_What you will do_.
All lines from the one containing "The width and height of the screenshot is (648, 430)." to the end of the entries below should be output exactly as they appear. No other lines should be output.

··· Available data ···

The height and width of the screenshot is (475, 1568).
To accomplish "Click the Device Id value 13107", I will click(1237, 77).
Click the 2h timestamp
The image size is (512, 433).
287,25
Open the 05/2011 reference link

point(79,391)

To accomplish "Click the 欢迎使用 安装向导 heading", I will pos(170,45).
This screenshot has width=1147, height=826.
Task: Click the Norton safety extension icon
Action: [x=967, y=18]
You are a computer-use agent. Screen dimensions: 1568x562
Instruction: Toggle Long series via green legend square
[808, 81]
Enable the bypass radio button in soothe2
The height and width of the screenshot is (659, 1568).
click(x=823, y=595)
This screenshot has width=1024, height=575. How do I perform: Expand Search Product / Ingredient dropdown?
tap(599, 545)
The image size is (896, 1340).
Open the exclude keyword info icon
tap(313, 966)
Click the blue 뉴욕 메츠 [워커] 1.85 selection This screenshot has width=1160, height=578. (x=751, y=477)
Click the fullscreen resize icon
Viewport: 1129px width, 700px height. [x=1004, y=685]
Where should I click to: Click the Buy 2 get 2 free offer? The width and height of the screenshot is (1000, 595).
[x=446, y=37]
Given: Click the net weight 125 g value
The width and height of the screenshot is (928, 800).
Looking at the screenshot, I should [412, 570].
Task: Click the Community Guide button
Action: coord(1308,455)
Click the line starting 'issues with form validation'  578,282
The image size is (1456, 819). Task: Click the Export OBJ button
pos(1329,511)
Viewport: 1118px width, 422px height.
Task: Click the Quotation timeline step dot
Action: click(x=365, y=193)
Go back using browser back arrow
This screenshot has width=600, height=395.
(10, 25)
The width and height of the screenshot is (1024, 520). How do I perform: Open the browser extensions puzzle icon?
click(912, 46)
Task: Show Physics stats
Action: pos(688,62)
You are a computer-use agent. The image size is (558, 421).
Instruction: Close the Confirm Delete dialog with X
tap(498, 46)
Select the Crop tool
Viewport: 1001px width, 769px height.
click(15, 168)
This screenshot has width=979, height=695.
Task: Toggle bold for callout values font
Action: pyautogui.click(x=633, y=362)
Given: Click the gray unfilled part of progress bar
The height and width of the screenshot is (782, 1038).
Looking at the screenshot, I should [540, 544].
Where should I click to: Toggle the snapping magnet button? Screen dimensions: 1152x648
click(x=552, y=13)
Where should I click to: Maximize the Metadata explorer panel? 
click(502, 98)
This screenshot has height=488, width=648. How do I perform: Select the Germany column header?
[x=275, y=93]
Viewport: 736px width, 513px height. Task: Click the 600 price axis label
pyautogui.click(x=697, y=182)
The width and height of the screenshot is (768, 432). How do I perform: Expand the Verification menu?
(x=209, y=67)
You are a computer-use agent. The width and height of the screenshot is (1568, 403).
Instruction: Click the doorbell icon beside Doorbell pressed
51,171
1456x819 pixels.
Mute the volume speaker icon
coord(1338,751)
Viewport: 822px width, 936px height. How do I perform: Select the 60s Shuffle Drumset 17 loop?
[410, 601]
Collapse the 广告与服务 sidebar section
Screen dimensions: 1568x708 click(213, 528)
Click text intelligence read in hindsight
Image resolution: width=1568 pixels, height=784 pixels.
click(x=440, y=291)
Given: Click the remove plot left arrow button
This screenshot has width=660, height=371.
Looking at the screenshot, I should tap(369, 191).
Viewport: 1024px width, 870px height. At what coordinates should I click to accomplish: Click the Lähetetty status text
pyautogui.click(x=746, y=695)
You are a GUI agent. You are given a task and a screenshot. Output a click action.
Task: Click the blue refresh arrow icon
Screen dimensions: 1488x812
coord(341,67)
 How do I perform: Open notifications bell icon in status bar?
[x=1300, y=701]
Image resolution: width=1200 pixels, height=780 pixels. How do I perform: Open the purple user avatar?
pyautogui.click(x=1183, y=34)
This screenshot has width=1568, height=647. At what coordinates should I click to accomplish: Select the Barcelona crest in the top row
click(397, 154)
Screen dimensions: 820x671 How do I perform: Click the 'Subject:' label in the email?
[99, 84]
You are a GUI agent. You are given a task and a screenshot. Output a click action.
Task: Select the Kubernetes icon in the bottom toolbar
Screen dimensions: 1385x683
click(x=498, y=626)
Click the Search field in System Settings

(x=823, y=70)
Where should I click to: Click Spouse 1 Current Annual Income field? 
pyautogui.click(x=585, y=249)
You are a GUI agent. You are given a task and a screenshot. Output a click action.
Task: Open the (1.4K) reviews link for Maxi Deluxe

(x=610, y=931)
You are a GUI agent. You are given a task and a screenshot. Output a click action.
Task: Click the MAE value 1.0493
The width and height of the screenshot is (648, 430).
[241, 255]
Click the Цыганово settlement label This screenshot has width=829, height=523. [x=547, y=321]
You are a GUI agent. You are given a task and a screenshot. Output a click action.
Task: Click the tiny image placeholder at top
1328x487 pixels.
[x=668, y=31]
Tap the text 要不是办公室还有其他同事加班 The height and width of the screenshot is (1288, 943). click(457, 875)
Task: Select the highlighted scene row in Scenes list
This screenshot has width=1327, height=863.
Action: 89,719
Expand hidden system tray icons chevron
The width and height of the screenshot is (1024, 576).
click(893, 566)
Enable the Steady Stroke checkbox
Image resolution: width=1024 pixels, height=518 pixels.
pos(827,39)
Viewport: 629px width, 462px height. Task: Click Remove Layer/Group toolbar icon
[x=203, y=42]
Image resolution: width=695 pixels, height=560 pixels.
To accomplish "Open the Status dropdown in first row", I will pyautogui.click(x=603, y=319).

···

_Solution to this exercise_.
The width and height of the screenshot is (648, 430).
[241, 255]
Click the Цыганово settlement label This screenshot has width=829, height=523. [x=547, y=321]
You are a GUI agent. You are given a task and a screenshot. Output a click action.
Task: Click the tiny image placeholder at top
1328x487 pixels.
[x=668, y=31]
Tap the text 要不是办公室还有其他同事加班 The height and width of the screenshot is (1288, 943). click(457, 875)
Task: Select the highlighted scene row in Scenes list
This screenshot has width=1327, height=863.
Action: 89,719
Expand hidden system tray icons chevron
The width and height of the screenshot is (1024, 576).
click(893, 566)
Enable the Steady Stroke checkbox
Image resolution: width=1024 pixels, height=518 pixels.
pos(827,39)
Viewport: 629px width, 462px height. Task: Click Remove Layer/Group toolbar icon
[x=203, y=42]
Image resolution: width=695 pixels, height=560 pixels.
To accomplish "Open the Status dropdown in first row", I will pyautogui.click(x=603, y=319).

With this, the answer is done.